Saved entries.
*** Block opens ***

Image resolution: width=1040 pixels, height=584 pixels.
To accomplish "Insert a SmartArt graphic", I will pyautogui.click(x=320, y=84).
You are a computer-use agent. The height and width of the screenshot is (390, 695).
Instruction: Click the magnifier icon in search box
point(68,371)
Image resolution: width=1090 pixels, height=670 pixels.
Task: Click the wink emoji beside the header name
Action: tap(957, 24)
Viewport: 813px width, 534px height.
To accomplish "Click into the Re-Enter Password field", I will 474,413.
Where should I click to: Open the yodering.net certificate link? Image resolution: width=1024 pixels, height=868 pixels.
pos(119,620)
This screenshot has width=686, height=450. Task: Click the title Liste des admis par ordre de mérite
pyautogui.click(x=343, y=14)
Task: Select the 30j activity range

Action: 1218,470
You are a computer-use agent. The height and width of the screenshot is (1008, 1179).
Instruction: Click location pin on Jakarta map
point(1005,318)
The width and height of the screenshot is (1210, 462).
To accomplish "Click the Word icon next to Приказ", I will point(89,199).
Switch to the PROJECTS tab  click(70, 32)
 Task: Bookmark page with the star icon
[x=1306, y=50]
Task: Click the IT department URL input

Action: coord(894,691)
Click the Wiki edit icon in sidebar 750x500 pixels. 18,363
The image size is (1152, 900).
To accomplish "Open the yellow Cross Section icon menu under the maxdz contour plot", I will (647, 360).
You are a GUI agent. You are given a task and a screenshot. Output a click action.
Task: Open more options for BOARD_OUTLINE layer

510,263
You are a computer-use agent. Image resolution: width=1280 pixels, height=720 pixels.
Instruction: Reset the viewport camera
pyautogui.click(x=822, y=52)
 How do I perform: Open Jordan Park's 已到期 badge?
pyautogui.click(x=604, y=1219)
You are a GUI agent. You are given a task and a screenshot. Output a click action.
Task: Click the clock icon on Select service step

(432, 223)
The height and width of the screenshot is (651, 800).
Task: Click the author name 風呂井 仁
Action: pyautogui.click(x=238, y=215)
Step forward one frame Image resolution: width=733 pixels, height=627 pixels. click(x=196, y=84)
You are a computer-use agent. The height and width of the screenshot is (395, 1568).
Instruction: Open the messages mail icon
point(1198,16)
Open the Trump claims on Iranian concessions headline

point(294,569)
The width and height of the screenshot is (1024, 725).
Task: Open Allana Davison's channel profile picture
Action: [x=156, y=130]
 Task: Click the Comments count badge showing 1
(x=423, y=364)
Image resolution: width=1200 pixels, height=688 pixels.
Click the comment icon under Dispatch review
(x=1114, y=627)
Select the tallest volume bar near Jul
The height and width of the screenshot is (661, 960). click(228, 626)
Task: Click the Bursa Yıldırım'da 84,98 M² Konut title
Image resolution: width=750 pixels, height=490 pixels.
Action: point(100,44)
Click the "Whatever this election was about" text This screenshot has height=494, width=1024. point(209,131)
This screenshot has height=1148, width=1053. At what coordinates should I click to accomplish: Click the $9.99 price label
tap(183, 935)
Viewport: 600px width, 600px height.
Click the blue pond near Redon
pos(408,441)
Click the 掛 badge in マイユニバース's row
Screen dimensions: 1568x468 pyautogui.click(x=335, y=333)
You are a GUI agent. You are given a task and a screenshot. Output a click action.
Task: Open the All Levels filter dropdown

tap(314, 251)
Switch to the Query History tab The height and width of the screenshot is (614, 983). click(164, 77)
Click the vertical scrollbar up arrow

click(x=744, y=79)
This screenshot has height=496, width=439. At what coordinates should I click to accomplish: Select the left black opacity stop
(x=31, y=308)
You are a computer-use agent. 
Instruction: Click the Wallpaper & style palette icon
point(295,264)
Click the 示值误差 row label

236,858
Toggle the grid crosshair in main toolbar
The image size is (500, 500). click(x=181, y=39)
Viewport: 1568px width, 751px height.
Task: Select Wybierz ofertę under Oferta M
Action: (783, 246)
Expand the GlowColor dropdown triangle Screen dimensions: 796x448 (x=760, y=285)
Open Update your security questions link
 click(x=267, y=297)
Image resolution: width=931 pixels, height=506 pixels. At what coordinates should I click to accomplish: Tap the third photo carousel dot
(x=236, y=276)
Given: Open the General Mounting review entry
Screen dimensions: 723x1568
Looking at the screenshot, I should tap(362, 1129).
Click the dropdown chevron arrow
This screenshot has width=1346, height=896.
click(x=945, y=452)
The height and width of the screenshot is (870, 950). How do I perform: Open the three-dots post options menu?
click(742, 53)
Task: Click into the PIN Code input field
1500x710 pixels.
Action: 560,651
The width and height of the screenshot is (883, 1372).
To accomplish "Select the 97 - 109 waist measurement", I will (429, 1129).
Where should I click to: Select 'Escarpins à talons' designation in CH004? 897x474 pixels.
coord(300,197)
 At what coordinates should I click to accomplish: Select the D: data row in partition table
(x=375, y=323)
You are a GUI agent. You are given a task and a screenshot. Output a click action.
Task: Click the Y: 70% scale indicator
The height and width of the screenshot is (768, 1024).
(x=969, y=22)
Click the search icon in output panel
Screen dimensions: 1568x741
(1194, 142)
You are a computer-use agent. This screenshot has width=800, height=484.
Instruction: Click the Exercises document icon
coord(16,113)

*** Block closes ***

Assignment.
All lines above that contain the word "into" are to be copied.

Answer for the task.
To accomplish "Click into the Re-Enter Password field", I will 474,413.
Task: Click into the PIN Code input field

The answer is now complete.